**ÉNONCÉ 1:** Renvoyez à l'identique toutes les lignes de la liste placée après l'entretien avec Lotfi Larguet, en omettant les images.

Publié dans Le Temps le 02 - 08 - 2015

Militant syndicaliste, au sein de la fédération syndicale de l'enseignement supérieur et de la recherche scientifique, il a joué un rôle important
dans la mise au point et la réussite de la grève administrative dans l'enseignement supérieur sous l'ancien régime. Il figure parmi les 93 signataires de la pétition du 20 mars 2001 contre la candidature de Ben Ali en 2004 avec ses amis et collègues Ezzedine Mhedhebi, Hamadi Redissi, Samir Taieb, Sami Aouadi, Rached Bouaziz etc... Par ailleurs, il a animé plusieurs conférences organisées par des partis politiques sous l'ancien régime comme le PDP sur la censure, la liberté de la presse, les droits de l'homme ; et à chaque fois, il a été limpide dans ses critiques envers le pouvoir en place à l'époque. Il s'agit de Lotfi Larguet , l'Universitaire, enseignant en droit, et de longue carrière de journaliste.
Il répond aux interrogations actuelles à propos de la scène politique avec sa face visible et celle qui est cachée. Détails.
Le Temps : Depuis le 17 décembre- 14 janvier, où sont passés nos intellectuels ? Nous ne les entendons pas analyser les faits qui se succèdent et proposer des solutions ?
Lotfi Larguet : Il est difficile de répondre à une telle question. Pour deux raisons. D'abord, les intellectuels tunisiens ne forment pas une entité homogène pour agir ensemble. Ils « agissent » soit en solitaire ou au sein de groupes très restreints formés en fonction d'affinités généralement idéologiques ou/et politiques. Après le 14 janvier, certains se sont retrouvés au sein de la haute autorité de Ben Achour ; d'autres, et pour diverses considérations,
se sont investis dans les ONG, d'autres, ont joué « le jeu » en cherchant la notoriété dans les différents plateaux médiatiques
à la télé ou dans les radios, enfin, une dernière catégorie a préféré la discrétion. Ensuite, que pouvaient faire ou apporter les intellectuels dans un espace politico-social caractérisé par une véritable anarchie. Le pays a été entraîné dans une interminable et suspecte
guerre idéologico-religieuse qui aurait pu l'emporter vers les abysses, et les intellectuels
se sont retrouvés prisonniers de ce contexte, et donc obligés de choisir « leur camp » au risque de se départir de leur « bon sens » intellectuel, si je peux m'exprimer ainsi. Maintenant, il faut reconnaitre aussi une forme de marginalisation des intellectuels dans la mesure où les cercles de réflexion ne sont guère disponibles que ce soit au sein des structures de l'Etat ou dans les partis, là où le politique, donc l'éphémère, prend le pas sur les idées. Puis, les intellectuels n'ont aucune chance de se faire entendre, les voies de la « publicité » de leurs contributions étant très limitées voire inexistantes dans notre pays. C'est ce qui peut expliquer, en partie du moins, leur mise à l'écart. Je note quand même aujourd'hui l'initiative prise par des intellectuels pour prendre une position sur le terrorisme. C'est une bonne chose.

**LISTE FOURNIE:**

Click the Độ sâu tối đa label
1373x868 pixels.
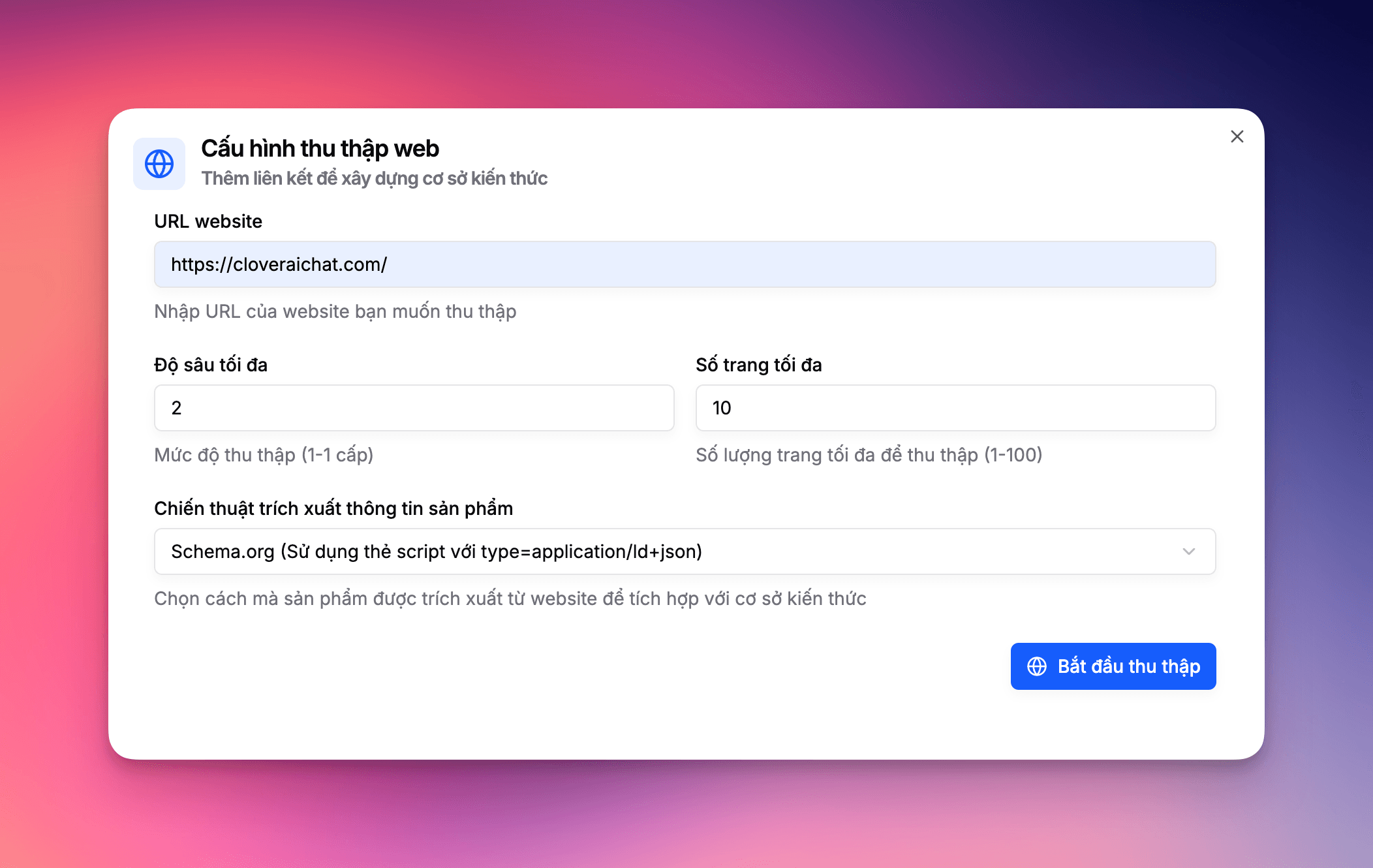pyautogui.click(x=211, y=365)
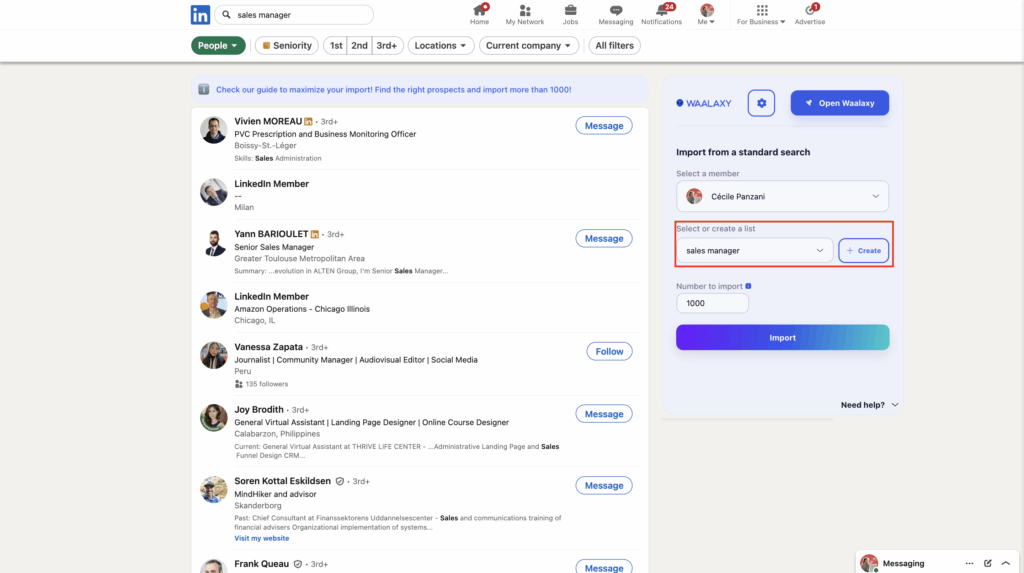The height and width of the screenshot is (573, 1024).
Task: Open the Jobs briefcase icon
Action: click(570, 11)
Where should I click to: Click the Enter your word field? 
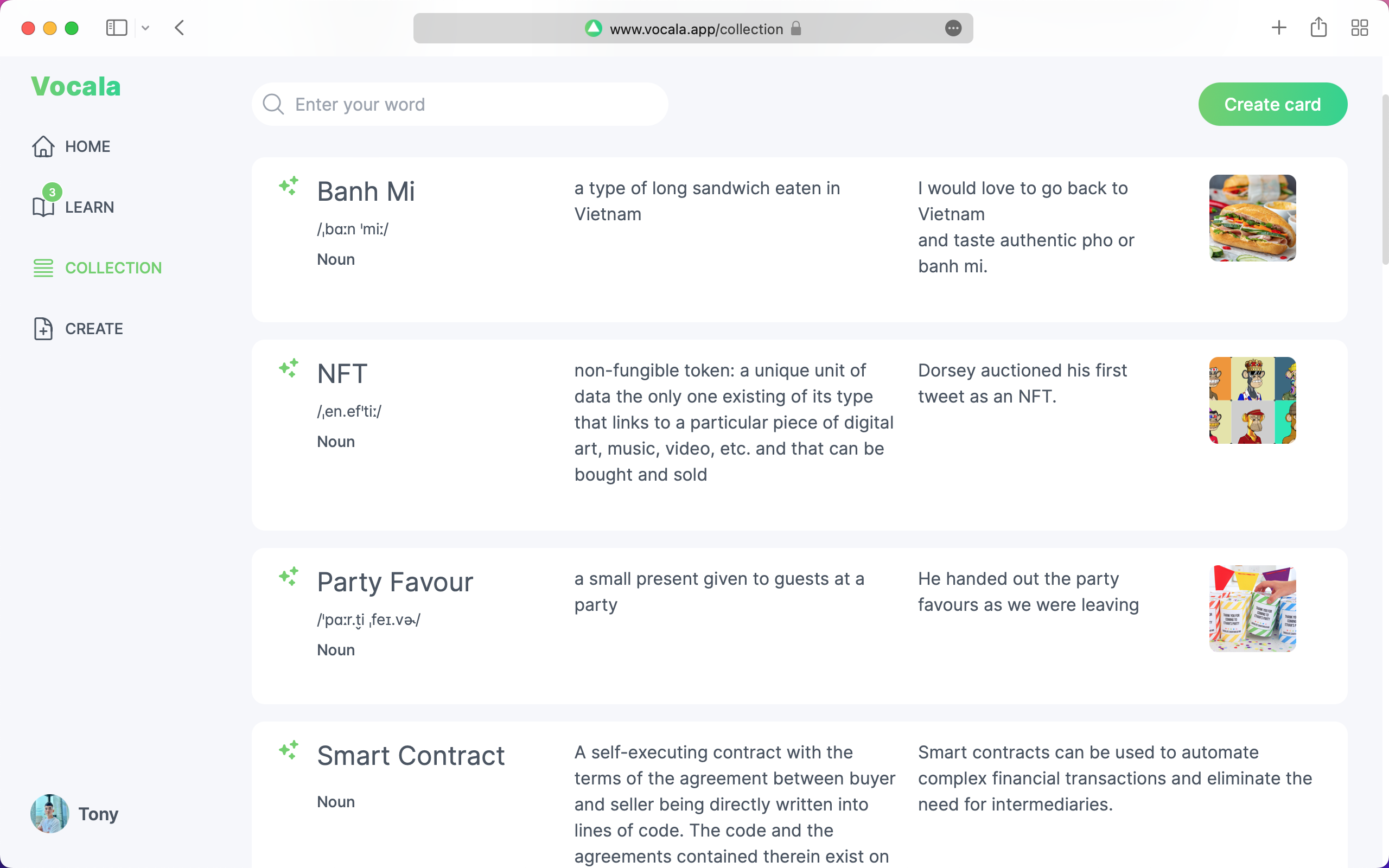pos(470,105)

**ÉNONCÉ 2:** Reprenez l'entretien avec Lotfi Larguet à partir de sa dernière phrase.

**RÉSULTAT 1:**
Click the Độ sâu tối đa label
1373x868 pixels.
pyautogui.click(x=211, y=365)
The height and width of the screenshot is (573, 1024).
Task: Open the Jobs briefcase icon
Action: click(570, 11)
Where should I click to: Click the Enter your word field? 
pos(470,105)

**RÉSULTAT 2:**
Ce qui s'est passé en Tunisie a surpris tout le monde, les grandes puissances étrangères, les partis politiques tunisiens... Comment expliquez-vous cet effet-surprise alors que depuis 2008, au bassin minier, on sentait l'étincelle ? Aviez-vous été surpris par le 14 janvier ?
Dire que je m'attendais à une chute aussi rapide du régime serait prétentieux de ma part. La seule chose que j'avais à l'époque pressenti, c'est que si la révolte atteignait les grandes villes et surtout la capitale, la situation
pouvait évoluer mais, je le redis encore une fois, pas au point de voir Ben Ali quitter le navire. Quant aux événements de 2008 dans le bassin minier, ils pouvaient certes être annonciateurs de changement mais pas aussi « radical ». La féroce répression qui s'en est suivie ajoutée à l'absence de forces politiques capables de prendre en mains ce changement et de le diriger militait en faveur du statuquo. Enfin, les puissances étrangères n'ont pas été surprises puisqu'elles sont, quelque part, derrière
ce changement.
Croyez-vous au printemps arabe ? Et pourquoi ?
Croire ou ne pas croire au « printemps arabe » n'est plus d'actualité. Aujourd'hui, on est devant un fait accompli, puisque le monde arabo-musulman se retrouve en pleine tourmente,
et probablement à l'orée de profonds changements. Nous formons la seule partie au monde où il y a des conflits meurtriers, où la violence sociale et politique atteint des seuils intolérables, où la cruauté et la barbarie sont devenues quotidiennes presque banales, où l'anarchie et le désordre sont les principales caractéristiques de nos sociétés. Nous véhiculons
une image extrêmement négative de gens particulièrement violents, insensibles aux avancées de l'humanité sur plusieurs plans. Nous sommes assimilés à des adeptes de la destruction et de l'intolérance. C'est pour cela que nous devons, en tant que peuples, essayer de redresser la barre, de reprendre l'initiative et notre destin en mains, et d'éviter d'être des pantins aux mains des mercenaires et des « puissances » étrangères ! Et les nouveaux gouvernants doivent s'assumer pour mettre nos pays sur les bons rails. Ce qui n'est guère évident, du moins en l'état actuel des choses !
Aujourd'hui, comment voyez-vous le rôle des intellectuels et des penseurs tunisiens ?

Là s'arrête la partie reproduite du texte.